More frequent and pronounced reactions could lead to higher rates of absenteeism from work on the day after the second inoculation. This could be an important consideration, especially when governments were vaccinating healthcare workers, according to Matthew Snape, a University of Oxford professor of paediatrics and vaccinology who is leading the mixed dose clinical trial. The scientists also cautioned that the study only included people over the age of 50 and that it is possible that younger people might react differently.

Early days yet

Data on whether the mixed dosages produced a comparable or better immune response in those vaccinated is not yet available, the researchers said, adding that they “hope to report these data in the coming months.”

In the meantime, they said they had adapted the trials to study if offering volunteers the over-the-counter pain medication paracetamol (acetaminophen) reduced the side effects experienced with the second dose.

The British study is being carried out by the National Institute for Health Research. The initial study of the AstraZeneca and Pfizer vaccines involved more than 800 volunteers recruited across eight different sites in England. In April, scientists expanded the research to look at the Moderna and Novavax vaccines too, with a further 1,050 volunteers recruited. These volunteers would receive either the AstraZeneca or Pfizer vaccine first, followed either by the same vaccine for their second dose, or a dose of either the Moderna or Novavax jabs.
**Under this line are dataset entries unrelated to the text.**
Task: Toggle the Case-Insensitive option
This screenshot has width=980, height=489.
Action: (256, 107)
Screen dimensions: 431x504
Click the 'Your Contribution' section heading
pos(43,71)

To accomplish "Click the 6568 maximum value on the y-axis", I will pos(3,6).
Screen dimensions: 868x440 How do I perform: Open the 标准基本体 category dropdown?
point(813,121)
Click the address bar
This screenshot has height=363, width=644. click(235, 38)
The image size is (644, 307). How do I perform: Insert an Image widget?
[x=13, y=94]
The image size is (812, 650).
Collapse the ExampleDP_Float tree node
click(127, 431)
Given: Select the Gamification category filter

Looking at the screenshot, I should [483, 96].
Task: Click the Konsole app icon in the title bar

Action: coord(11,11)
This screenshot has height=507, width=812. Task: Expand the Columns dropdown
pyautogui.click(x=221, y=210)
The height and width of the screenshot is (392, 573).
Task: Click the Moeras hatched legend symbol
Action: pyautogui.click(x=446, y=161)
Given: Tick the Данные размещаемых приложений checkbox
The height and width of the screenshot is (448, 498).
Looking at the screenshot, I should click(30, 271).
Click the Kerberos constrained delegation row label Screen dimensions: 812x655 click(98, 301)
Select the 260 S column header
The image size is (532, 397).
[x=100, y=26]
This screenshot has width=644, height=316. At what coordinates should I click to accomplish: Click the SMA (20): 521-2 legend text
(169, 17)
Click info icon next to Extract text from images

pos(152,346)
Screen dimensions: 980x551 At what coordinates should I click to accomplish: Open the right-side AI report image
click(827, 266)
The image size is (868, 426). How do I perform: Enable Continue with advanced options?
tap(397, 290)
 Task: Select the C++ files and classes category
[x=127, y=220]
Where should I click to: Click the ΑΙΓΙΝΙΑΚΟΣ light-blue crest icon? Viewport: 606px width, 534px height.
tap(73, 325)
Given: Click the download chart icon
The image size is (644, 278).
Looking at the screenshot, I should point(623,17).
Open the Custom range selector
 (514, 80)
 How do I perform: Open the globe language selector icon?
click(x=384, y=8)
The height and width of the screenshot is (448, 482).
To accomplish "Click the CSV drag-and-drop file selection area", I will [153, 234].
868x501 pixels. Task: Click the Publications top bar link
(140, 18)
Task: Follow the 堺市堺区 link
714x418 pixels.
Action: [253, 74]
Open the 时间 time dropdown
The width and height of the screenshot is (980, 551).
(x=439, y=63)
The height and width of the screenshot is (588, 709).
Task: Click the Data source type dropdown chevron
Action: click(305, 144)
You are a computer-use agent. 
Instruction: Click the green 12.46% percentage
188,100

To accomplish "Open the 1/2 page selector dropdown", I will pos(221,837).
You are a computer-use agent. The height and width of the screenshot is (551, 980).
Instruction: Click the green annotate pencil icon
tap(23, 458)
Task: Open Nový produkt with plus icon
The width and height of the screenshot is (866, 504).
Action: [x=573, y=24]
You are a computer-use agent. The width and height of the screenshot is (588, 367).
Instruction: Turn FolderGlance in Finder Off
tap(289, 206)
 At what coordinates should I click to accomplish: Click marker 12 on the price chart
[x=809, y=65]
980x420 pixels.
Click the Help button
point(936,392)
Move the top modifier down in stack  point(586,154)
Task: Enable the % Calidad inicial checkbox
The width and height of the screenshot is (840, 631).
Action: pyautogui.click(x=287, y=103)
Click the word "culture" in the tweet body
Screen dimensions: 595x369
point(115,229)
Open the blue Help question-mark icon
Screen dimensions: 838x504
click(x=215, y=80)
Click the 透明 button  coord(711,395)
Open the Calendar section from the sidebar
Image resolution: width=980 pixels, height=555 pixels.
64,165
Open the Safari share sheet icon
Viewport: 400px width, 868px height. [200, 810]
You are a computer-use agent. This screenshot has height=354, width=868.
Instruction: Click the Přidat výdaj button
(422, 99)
Separately, AstraZeneca is conducting a clinical trial to look at the effect of mixing doses of its vaccine with the Russian Sputnik V vaccine.

Scientists say this kind of mixing-and-matching is possible because most of the COVID-19 vaccines approved for use so far all elicit an immune response to the same part of the coronavirus: the spike protein.

Researchers are particularly interested in seeing if mixed dosing regimens confer a better immune response for the vaccines that use a modified adenovirus to deliver instructions to the body’s cells to produce the spike protein. The AstraZeneca vaccine, Johnson & Johnson vaccine, and the Sputnik V vaccine each use a different kind of adenovirus.

Scientists speculate that, after the initial injection of the adenovirus-based vaccines, a person’s body develops an immune response to the adenovirus as well as the coronavirus spike protein. This immune response is problematic because it may mean that when the person receives the second dose of an adenovirus-based vaccine, the immune system targets and disables the adenovirus before it can deliver the instructions to the body’s cells to make the coronavirus spike protein, making the second jab less effective, according to Stephen Griffin, an associate professor of medicine at the University of Leeds who is not affiliated with the clinical trial. By using a different adenovirus for the second dose or a different vaccine technology, it is hoped this can be avoided.

This same issue does not seem to affect vaccines, such as Pfizer’s and Moderna’s, that use messenger RNA (mRNA) to deliver instructions to the body’s cells to make the coronavirus spike protein. That mRNA is delivered encased in a tiny envelope of fat, called a lipid nanoparticle, that the body’s immune system does not seem to recognize as a foreign invader.